Exercise data section start

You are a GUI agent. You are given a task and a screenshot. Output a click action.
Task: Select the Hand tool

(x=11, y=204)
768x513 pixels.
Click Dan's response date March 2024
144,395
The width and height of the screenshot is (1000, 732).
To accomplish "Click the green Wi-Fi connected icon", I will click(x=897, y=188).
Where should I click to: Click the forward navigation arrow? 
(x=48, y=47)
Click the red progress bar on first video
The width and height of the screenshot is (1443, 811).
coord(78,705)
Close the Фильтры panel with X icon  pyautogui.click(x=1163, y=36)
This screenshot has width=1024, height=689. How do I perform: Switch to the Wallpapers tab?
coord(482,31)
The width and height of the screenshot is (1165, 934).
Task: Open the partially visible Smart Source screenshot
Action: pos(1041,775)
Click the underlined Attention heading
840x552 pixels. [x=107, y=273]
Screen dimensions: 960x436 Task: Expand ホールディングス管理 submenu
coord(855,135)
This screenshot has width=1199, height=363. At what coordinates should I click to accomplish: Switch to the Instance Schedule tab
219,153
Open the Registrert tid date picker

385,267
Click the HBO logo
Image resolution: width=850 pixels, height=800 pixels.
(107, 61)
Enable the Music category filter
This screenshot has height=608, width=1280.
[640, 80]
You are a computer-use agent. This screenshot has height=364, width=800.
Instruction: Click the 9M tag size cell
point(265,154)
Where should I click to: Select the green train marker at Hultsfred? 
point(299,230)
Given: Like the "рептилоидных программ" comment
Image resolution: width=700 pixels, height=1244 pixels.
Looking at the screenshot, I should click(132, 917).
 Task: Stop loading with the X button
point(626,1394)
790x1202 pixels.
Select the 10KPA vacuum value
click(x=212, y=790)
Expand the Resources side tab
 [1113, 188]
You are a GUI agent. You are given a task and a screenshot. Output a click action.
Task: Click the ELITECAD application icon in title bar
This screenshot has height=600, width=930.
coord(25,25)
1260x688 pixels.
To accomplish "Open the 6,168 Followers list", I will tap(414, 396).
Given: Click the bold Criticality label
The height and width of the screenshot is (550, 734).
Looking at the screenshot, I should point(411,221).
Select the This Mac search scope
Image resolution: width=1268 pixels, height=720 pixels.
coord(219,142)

Exercise data section end

* _Task directions_
Give back each line above exactly as written.

* _Result of the exercise_
You are a GUI agent. You are given a task and a screenshot. Output a click action.
Task: Select the Hand tool

(x=11, y=204)
768x513 pixels.
Click Dan's response date March 2024
144,395
The width and height of the screenshot is (1000, 732).
To accomplish "Click the green Wi-Fi connected icon", I will click(x=897, y=188).
Where should I click to: Click the forward navigation arrow? 
(x=48, y=47)
Click the red progress bar on first video
The width and height of the screenshot is (1443, 811).
coord(78,705)
Close the Фильтры panel with X icon  pyautogui.click(x=1163, y=36)
This screenshot has width=1024, height=689. How do I perform: Switch to the Wallpapers tab?
coord(482,31)
The width and height of the screenshot is (1165, 934).
Task: Open the partially visible Smart Source screenshot
Action: pos(1041,775)
Click the underlined Attention heading
840x552 pixels. [x=107, y=273]
Screen dimensions: 960x436 Task: Expand ホールディングス管理 submenu
coord(855,135)
This screenshot has width=1199, height=363. At what coordinates should I click to accomplish: Switch to the Instance Schedule tab
219,153
Open the Registrert tid date picker

385,267
Click the HBO logo
Image resolution: width=850 pixels, height=800 pixels.
(107, 61)
Enable the Music category filter
This screenshot has height=608, width=1280.
[640, 80]
You are a computer-use agent. This screenshot has height=364, width=800.
Instruction: Click the 9M tag size cell
point(265,154)
Where should I click to: Select the green train marker at Hultsfred? 
point(299,230)
Given: Like the "рептилоидных программ" comment
Image resolution: width=700 pixels, height=1244 pixels.
Looking at the screenshot, I should click(132, 917).
 Task: Stop loading with the X button
point(626,1394)
790x1202 pixels.
Select the 10KPA vacuum value
click(x=212, y=790)
Expand the Resources side tab
 [1113, 188]
You are a GUI agent. You are given a task and a screenshot. Output a click action.
Task: Click the ELITECAD application icon in title bar
This screenshot has height=600, width=930.
coord(25,25)
1260x688 pixels.
To accomplish "Open the 6,168 Followers list", I will tap(414, 396).
Given: Click the bold Criticality label
The height and width of the screenshot is (550, 734).
Looking at the screenshot, I should point(411,221).
Select the This Mac search scope
Image resolution: width=1268 pixels, height=720 pixels.
coord(219,142)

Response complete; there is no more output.